La guerre d’agression dans l’Est de la République démocratique du Congo (RDC) laisse des cicatrices indélébiles sur le secteur de l’éducation nationale, alerte la ministre d’État en charge de l’Éducation nationale, Raïssa Malu Dinanga. Avec 2 500 écoles touchées et plus d’un million d’enfants déscolarisés, la situation est alarmante : des établissements sont transformés en abris pour déplacés ou en cimetières, tandis que l’insécurité pousse près de la moitié des enfants à fuir les salles de classe. Face à cette tragédie, la ministre d’État a, au cours d’un Special Briefing aux côtés du ministre de la Communication et Médias et Porte-parole du gouvernement, Patrick Muyaya, appelé à faire de l’éducation une priorité pour atténuer les conséquences de cette crise, soulignant l’urgence d’agir pour protéger l’avenir des jeunes Congolais.

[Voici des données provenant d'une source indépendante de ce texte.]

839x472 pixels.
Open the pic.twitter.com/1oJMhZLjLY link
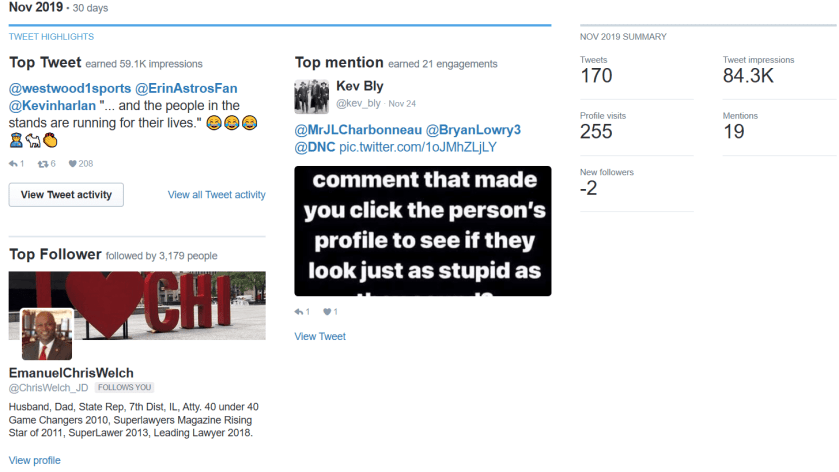point(418,147)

Dans l’Est de la République démocratique du Congo, la guerre a infligé des blessures irréparables au secteur de l’éducation, transformant les établissements scolaires en vestiges de désespoir et de désolation. Lors d’un Spécial Briefing Presse diffusé en direct sur RTNC le 4 mars, la ministre d’Etat en charge de l’Education nationale te Nouvelle citoyenneté, Raïssa Malu Dinanga, a dressé un tableau alarmant : 2 500 écoles affectées, avec 1 483 fermées, 35 détruites, 45 dépourvues de mobilier et 3 occupées par des groupes armés. Plus d’un million d’enfants se retrouvent ainsi privés de leur droit fondamental à l’éducation, avec des conséquences qui résonneront pendant des générations.

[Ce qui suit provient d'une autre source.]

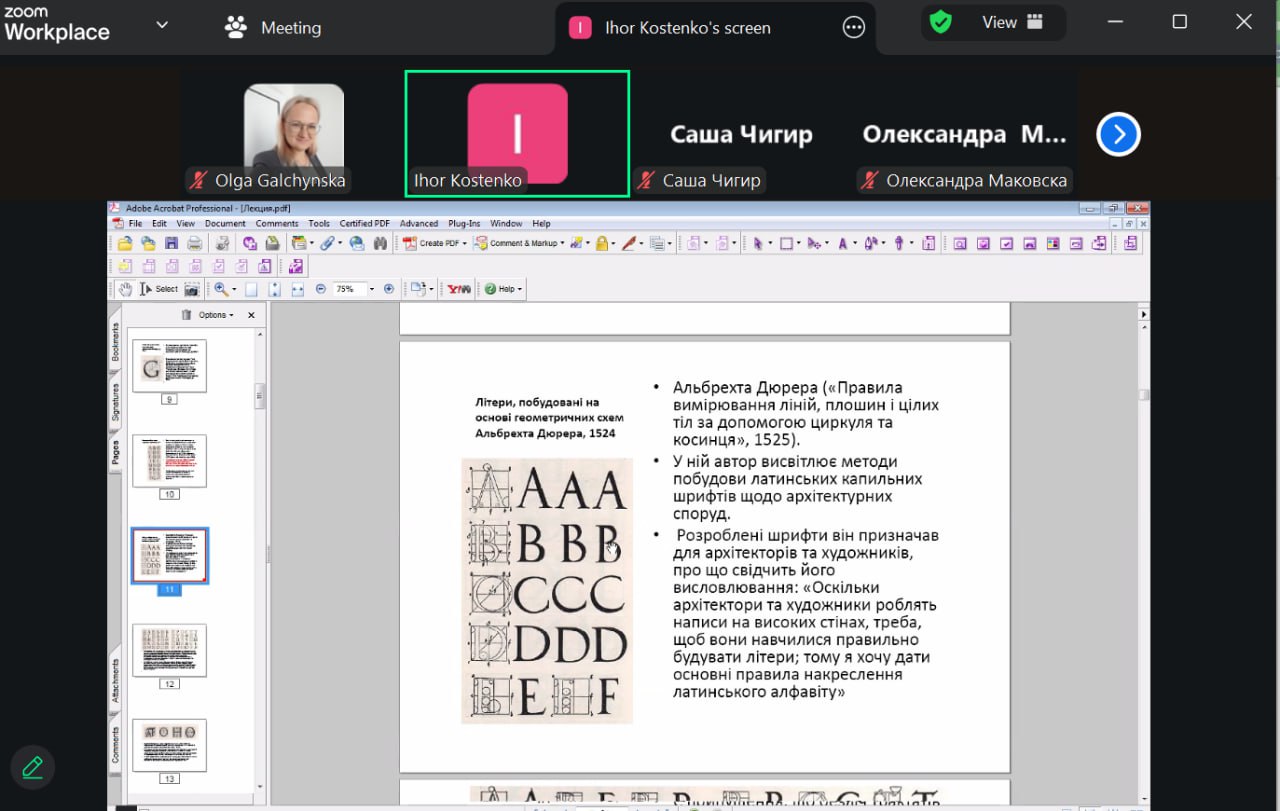1280x811 pixels.
Task: Click the Save floppy disk icon in Acrobat
Action: tap(171, 243)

Une tragédie multiforme pour l’éducation
Les propos de la ministre révèlent une réalité douloureuse. Certaines écoles, autrefois sanctuaires du savoir, se sont transformées en abris pour les déplacés ou en lieux de sépulture pour les victimes de la violence. « Dans cette tragédie sans précédent, une école a même été transformée en cimetière », a-t-elle déploré, soulignant l’ampleur du drame humain. Dans ce climat d’insécurité extrême, près de 50 % des enfants voient l’école comme une zone de danger, obligeant leurs parents à les confiner à la maison, par peur pour leur sécurité.
Au cœur de cette crise, la ministre d’État en charge de l’Éducation nationale dénonce avec force les actes perpétrés par l’armée rwandaise et les supplétifs du M23. Les attaques répétées ont non seulement détruit des infrastructures vitales, mais ont également transformé des établissements en bases militaires ou en cibles privilégiées de bombardements. La présence d’engins explosifs dans certaines écoles et le recrutement forcé d’élèves par les forces armées aggravent encore cette situation dramatique, particulièrement dans des villes comme Goma, la capitale du Nord-Kivu.
La réponse du ministère : Sécurité et continuité pédagogique
Face à ce calvaire, le ministère de l’Éducation nationale ne reste pas inactif. Un comité de crise a été constitué pour coordonner les efforts de relance et assurer la diffusion de données fiables sur l’impact de la guerre sur le secteur. « Les écoles sont poussées à rouvrir, mais avant toute réouverture, nous devons nous assurer que les conditions de sécurité soient réunies », explique Raïssa Malu. Des fiches de vérification strictes ont été instaurées pour garantir que chaque établissement puisse accueillir les élèves en toute sécurité.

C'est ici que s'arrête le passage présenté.